When you “go multichannel” — expanding beyond Sunday worship — a critical element of both strategy and execution will be consistency.

I don’t mean the “foolish consistency” that Emerson scorned as the “hobgoblin of little minds,” by which every new thing must be exactly like every old thing, with no room for creativity, fresh ideas and risk-taking. Without the creative, fresh and risky, nothing significant can happen.

What I mean as necessary consistency is this:

Consistency in branding and thus in identity

Commercial enterprises and not-for-profits work hard to establish their brand and then to extend it across the full range of their activities. Everything Facebook does, for example, uses the same color blue, the familiar Facebook logo and the same confident and upbeat tone.

Consistent branding says we know who we are, whereas inconsistent branding communicates confusion, lurching, as if the new were bolted onto the old but didn’t arise organically from it.

When your church adds elements, each should carry forward the basic brand, such as the primary logo, but not get too fussy or constrained.

Consistency in quality control

Whatever standard of excellence you have set for your primary activities should carry forward into all activities.

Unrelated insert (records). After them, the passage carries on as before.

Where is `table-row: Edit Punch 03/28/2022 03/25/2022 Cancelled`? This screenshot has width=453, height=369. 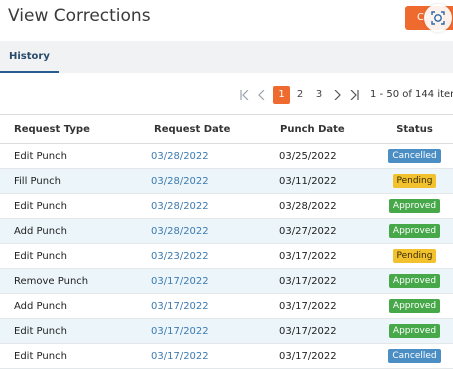 table-row: Edit Punch 03/28/2022 03/25/2022 Cancelled is located at coordinates (226, 156).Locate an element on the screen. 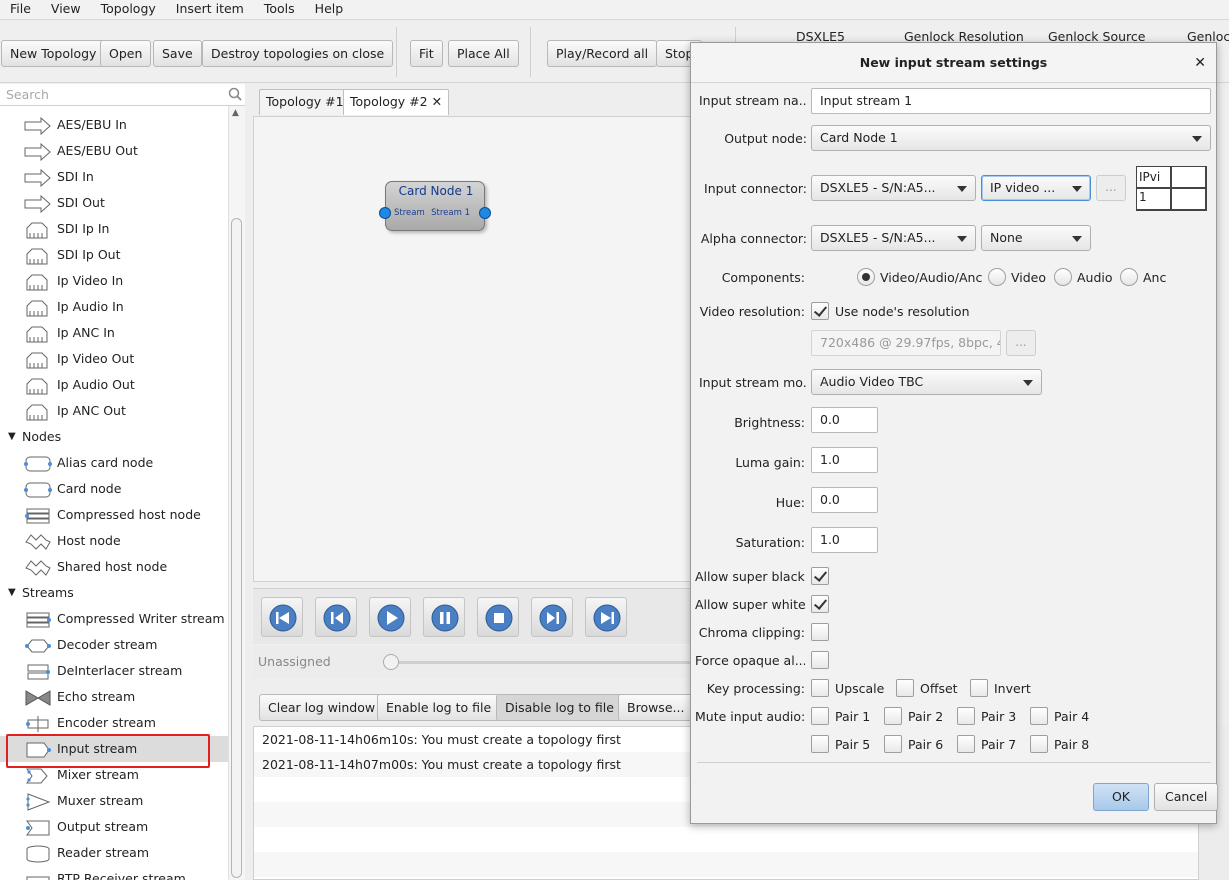 The height and width of the screenshot is (880, 1229). components-radio-video is located at coordinates (997, 277).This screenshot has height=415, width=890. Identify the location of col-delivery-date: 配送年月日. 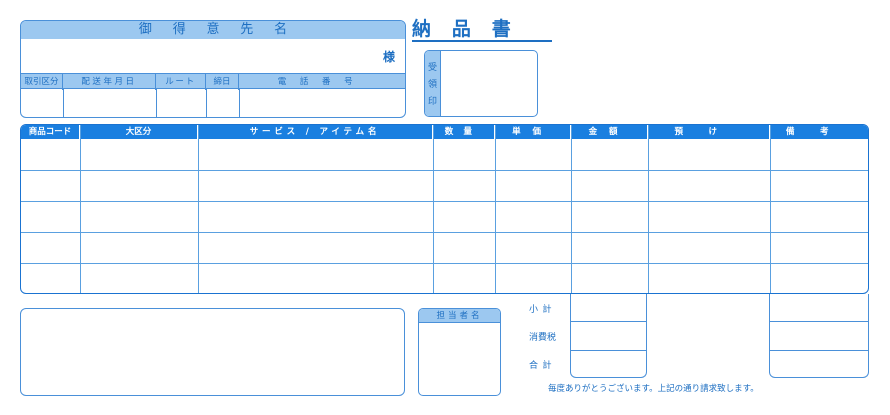
(110, 82).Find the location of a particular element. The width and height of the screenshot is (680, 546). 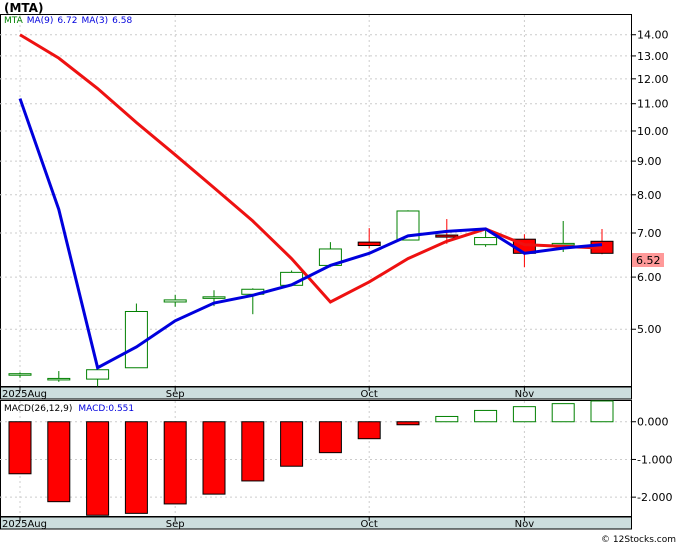

macd-legend: MACD(26,12,9) MACD:0.551 is located at coordinates (69, 409).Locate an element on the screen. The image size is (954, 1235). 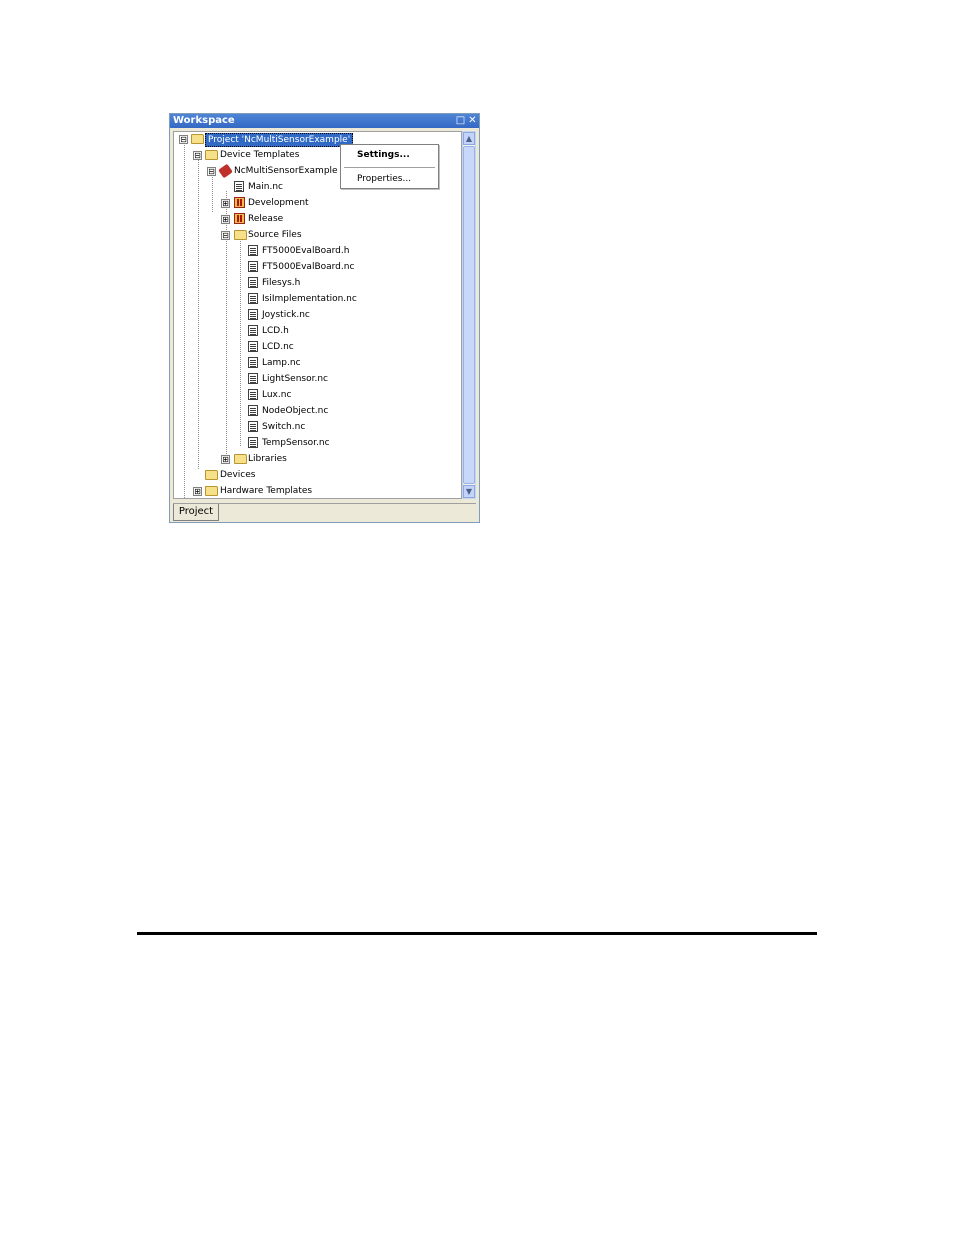
tree-item-label: Device Templates is located at coordinates (260, 155).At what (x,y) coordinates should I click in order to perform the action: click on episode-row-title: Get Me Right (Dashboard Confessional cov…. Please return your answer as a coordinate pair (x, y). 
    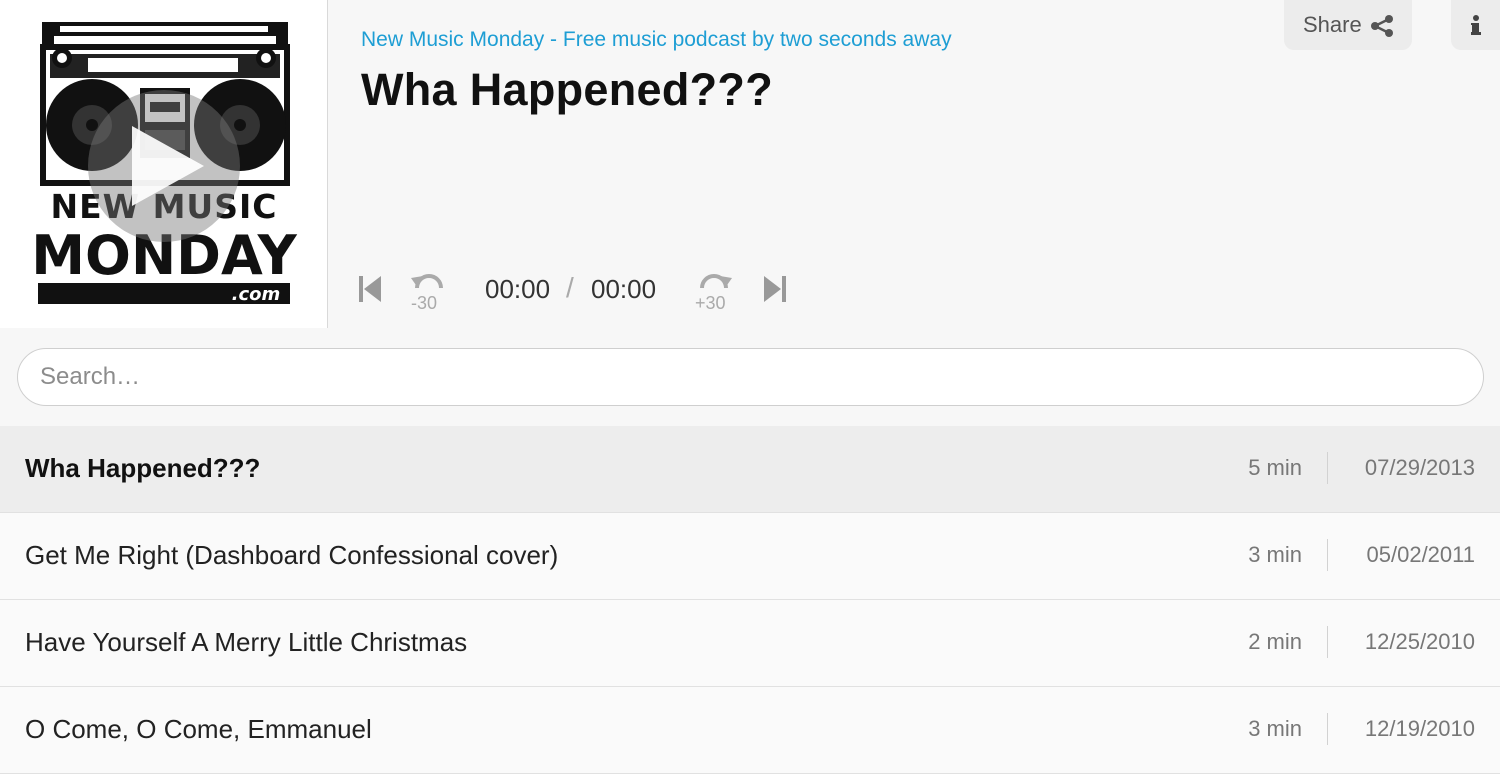
    Looking at the image, I should click on (292, 555).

Standards vary, of course, from one church to another. There is no single perfect standard.

But if you have established certain standards — for example, leaders are prepared, events start and end on time, follow-up is prompt — every activity should follow suit.

Consistency in customer service

Phone calls get returned, e-mails get answered, questions are honored, group problems are addressed, conflicts are dealt with — in every activity. You want to level out the value structure, so that the “least of these my ministries” carries the same worth as any other.

Consistency in core values

Values differ from church to church, but let’s say your core values include accessibility or openness, transparency, and shared leadership. You don’t want to allow elitism in one group while promoting openness in another. You don’t want one group to suffer a tyrant as leader, when the overall value is sharing and being considerate. You don’t want one group to gossip while another honors transparency. The word will go around that nothing can be trusted.

For consistency in these four areas to occur, leaders must be strategic in planning for it and watchful in implementing it. As your ministries grow more diverse, your leadership cadre needs to expand, to be attentive — not stifling — and to collaborate, well, consistently in monitoring the body and sharing insights about its functioning.

You can’t just set something in motion and assume it will proceed smoothly without further attention.